Have a 1x1 gif in your pages that you keep track of. If loaded then its likely to be a browser. If it's not loaded it's likely to be a script.
=? Sorry, misunderstood. You may try another option I have set up at my site: create a non-linked webpage with a hard/strange name and log apart visits to this page. Most if not all of the visitor to this page will be bots, that way you'll be able to create your bot list dynamically.
Original answer follows (getting negative ratings!)
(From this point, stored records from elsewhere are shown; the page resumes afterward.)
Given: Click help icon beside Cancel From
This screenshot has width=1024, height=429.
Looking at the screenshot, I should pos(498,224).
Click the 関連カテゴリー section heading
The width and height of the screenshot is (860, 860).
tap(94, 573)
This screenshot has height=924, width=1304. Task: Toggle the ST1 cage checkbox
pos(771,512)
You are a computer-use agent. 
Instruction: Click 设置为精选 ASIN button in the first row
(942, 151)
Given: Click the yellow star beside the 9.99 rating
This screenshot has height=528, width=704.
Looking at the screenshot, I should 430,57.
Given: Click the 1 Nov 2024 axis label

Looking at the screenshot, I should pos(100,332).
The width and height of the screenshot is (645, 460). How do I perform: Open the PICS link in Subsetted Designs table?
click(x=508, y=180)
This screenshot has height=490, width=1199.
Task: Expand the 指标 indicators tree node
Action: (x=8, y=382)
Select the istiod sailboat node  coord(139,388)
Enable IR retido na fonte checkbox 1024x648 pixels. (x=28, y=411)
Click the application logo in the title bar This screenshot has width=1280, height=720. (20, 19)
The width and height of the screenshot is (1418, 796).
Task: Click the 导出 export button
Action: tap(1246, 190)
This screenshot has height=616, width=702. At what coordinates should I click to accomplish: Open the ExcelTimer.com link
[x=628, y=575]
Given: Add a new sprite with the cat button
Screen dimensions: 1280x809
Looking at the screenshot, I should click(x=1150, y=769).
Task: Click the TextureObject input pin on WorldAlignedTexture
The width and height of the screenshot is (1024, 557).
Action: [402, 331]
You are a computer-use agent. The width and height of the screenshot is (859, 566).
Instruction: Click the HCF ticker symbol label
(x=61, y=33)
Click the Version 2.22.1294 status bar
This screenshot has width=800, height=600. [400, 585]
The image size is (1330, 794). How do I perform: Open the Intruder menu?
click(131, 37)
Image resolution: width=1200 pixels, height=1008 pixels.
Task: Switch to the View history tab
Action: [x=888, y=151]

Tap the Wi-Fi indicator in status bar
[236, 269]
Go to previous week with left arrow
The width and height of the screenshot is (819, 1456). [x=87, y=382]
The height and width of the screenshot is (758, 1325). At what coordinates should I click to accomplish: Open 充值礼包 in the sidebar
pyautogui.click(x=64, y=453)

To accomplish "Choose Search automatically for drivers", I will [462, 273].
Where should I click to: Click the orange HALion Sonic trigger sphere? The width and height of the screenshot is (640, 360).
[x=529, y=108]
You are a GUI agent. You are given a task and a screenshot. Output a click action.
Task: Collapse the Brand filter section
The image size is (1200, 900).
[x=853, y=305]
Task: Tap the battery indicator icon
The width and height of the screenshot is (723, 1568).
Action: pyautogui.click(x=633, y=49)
The only reliable way to tell bots
from humans are [CAPTCHAS][1]. You can
use [reCAPTCHA][2] if it suits you.
[1]:
http://en.wikipedia.org/wiki/Captcha
[2]: http://recaptcha.net/
You could exclude all requests that come from a User Agent that also requests robots.txt. All well behaved bots will make such a request, but the bad bots will escape detection.
You'd also have problems with false positives - as a human, it's not very often that I read a robots.txt in my browser, but I certainly can. To avoid these incorrectly showing up as bots, you could whitelist some common browser User Agents, and consider them to always be human. But this would just turn into maintaining a list of User Agents for browsers instead of one for bots.
So, this did-they-request-robots.txt approach certainly won't give 100% watertight results, but it may provide some heuristics to feed into a complete solution.
I'm surprised no one has recommended implementing a Turing test. Just have a chat box with human on the other end.
A programatic solution just won't do: See what happens when PARRY Encounters the DOCTOR
These two 'characters' are both "chatter" bots that were written in the course of AI research in the '70: to see how long they could fool a real person into thinking they were also a person. The PARRY character was modeled as a paranoid schizophrenic and THE DOCTOR as a stereotypical psychotherapist.